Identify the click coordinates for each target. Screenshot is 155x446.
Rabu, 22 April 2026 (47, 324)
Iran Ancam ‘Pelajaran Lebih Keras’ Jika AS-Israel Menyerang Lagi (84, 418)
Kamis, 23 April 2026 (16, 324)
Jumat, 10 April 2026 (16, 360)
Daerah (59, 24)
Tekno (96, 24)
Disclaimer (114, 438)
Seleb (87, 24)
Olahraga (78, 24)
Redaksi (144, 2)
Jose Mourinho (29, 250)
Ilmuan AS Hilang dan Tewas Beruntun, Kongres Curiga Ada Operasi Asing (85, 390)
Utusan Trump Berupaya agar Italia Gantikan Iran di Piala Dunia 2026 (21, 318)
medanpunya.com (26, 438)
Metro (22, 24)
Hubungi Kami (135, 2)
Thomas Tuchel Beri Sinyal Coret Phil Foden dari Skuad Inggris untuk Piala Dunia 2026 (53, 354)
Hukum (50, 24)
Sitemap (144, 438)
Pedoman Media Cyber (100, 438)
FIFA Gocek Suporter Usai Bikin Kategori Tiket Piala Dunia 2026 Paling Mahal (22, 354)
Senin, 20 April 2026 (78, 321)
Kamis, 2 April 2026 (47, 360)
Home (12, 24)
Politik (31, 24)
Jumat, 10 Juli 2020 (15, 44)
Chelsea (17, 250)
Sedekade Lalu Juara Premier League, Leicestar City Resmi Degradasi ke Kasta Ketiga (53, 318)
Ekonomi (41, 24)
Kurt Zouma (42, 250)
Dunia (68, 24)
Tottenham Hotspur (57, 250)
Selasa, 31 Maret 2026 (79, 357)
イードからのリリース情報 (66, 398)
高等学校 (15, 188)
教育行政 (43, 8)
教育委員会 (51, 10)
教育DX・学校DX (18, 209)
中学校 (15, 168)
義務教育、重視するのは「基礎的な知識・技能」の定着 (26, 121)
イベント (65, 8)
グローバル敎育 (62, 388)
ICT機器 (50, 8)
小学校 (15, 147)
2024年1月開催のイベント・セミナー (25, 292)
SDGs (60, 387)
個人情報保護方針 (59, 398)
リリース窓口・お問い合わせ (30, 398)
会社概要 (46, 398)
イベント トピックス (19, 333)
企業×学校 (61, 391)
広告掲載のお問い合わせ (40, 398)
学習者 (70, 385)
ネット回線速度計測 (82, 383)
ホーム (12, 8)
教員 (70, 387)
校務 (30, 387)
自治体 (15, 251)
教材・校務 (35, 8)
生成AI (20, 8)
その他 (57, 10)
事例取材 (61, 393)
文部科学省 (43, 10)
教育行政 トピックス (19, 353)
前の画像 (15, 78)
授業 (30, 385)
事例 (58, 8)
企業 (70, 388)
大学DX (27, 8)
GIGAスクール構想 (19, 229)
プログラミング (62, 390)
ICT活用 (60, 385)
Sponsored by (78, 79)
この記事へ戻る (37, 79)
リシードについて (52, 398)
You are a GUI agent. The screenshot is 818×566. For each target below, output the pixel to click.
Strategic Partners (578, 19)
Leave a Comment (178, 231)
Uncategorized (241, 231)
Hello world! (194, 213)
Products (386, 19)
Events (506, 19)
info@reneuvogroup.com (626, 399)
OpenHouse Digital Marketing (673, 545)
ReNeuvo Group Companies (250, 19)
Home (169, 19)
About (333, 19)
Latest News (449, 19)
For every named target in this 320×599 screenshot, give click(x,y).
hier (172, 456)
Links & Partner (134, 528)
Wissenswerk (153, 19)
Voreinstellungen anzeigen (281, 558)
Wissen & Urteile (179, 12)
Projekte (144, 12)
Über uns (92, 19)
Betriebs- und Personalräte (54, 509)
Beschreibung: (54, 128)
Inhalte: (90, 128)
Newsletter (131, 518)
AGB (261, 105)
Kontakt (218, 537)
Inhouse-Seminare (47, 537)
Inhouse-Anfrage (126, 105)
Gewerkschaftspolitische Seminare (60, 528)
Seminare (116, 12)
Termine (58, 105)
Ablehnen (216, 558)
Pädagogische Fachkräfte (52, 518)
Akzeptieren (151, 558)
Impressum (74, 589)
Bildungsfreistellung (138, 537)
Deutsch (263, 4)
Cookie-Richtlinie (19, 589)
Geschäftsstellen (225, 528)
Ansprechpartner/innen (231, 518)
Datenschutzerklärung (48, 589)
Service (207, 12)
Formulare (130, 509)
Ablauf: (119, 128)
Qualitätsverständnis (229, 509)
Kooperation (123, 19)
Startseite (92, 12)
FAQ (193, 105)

^^^^^^^^^^^^^^^^

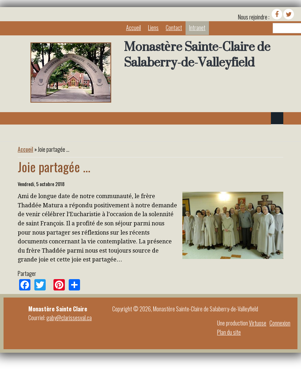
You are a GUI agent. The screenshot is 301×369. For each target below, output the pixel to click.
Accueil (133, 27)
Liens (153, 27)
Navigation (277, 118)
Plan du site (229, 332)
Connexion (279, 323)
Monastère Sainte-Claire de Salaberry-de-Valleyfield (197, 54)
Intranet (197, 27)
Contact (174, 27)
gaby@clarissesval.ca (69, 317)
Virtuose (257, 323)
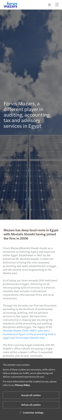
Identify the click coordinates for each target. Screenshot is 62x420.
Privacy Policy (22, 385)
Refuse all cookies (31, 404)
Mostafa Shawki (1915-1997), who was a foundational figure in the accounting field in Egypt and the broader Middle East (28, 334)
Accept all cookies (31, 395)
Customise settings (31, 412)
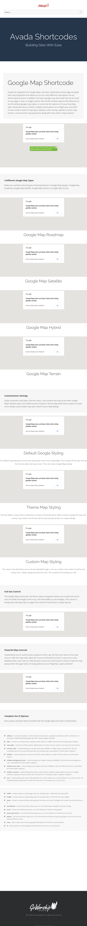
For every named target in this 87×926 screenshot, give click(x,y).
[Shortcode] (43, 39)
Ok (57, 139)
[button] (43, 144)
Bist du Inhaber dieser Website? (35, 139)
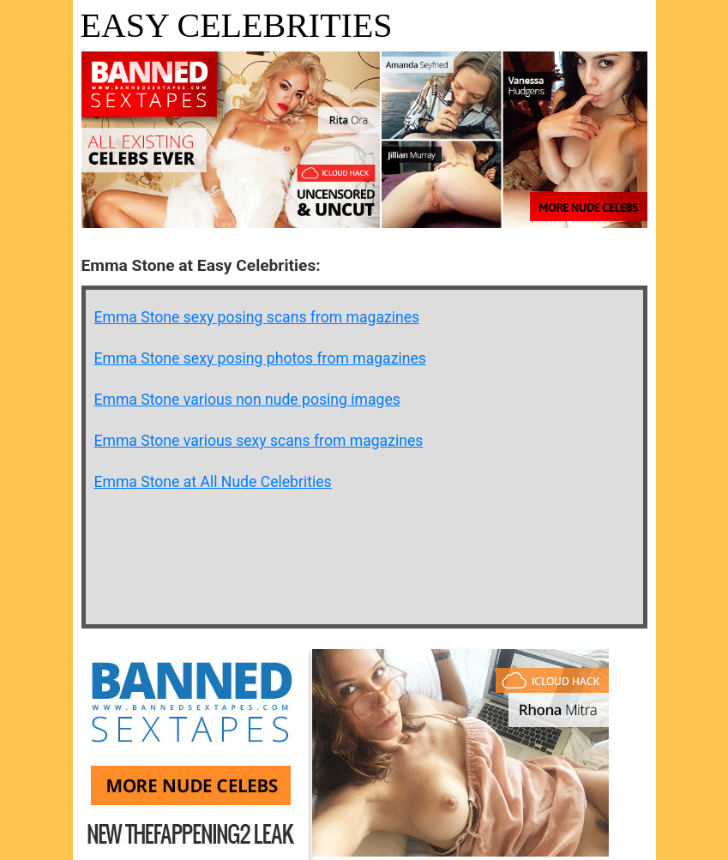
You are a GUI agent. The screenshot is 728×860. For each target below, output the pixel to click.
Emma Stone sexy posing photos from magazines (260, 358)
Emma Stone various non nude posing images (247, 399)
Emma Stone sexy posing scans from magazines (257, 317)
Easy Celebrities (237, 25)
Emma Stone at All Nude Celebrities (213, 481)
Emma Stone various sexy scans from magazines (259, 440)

^^^^^^^^^^^^^^^^

PROBLEM: Reproduce the material above verbatim, from the line containing "プログラミング (62, 390)" through the line containing "Startseite (92, 12)", including both of those lines. Output only those lines.

COMPLETE ANSWER:
プログラミング (62, 390)
ICT活用 (60, 385)
Sponsored by (78, 79)
この記事へ戻る (37, 79)
リシードについて (52, 398)
You are a GUI agent. The screenshot is 818×566. For each target below, output the pixel to click.
Strategic Partners (578, 19)
Leave a Comment (178, 231)
Uncategorized (241, 231)
Hello world! (194, 213)
Products (386, 19)
Events (506, 19)
info@reneuvogroup.com (626, 399)
OpenHouse Digital Marketing (673, 545)
ReNeuvo Group Companies (250, 19)
Home (169, 19)
About (333, 19)
Latest News (449, 19)
For every named target in this 320×599 screenshot, give click(x,y).
hier (172, 456)
Links & Partner (134, 528)
Wissenswerk (153, 19)
Voreinstellungen anzeigen (281, 558)
Wissen & Urteile (179, 12)
Projekte (144, 12)
Über uns (92, 19)
Betriebs- und Personalräte (54, 509)
Beschreibung: (54, 128)
Inhalte: (90, 128)
Newsletter (131, 518)
AGB (261, 105)
Kontakt (218, 537)
Inhouse-Seminare (47, 537)
Inhouse-Anfrage (126, 105)
Gewerkschaftspolitische Seminare (60, 528)
Seminare (116, 12)
Termine (58, 105)
Ablehnen (216, 558)
Pädagogische Fachkräfte (52, 518)
Akzeptieren (151, 558)
Impressum (74, 589)
Bildungsfreistellung (138, 537)
Deutsch (263, 4)
Cookie-Richtlinie (19, 589)
Geschäftsstellen (225, 528)
Ansprechpartner/innen (231, 518)
Datenschutzerklärung (48, 589)
Service (207, 12)
Formulare (130, 509)
Ablauf: (119, 128)
Qualitätsverständnis (229, 509)
Kooperation (123, 19)
Startseite (92, 12)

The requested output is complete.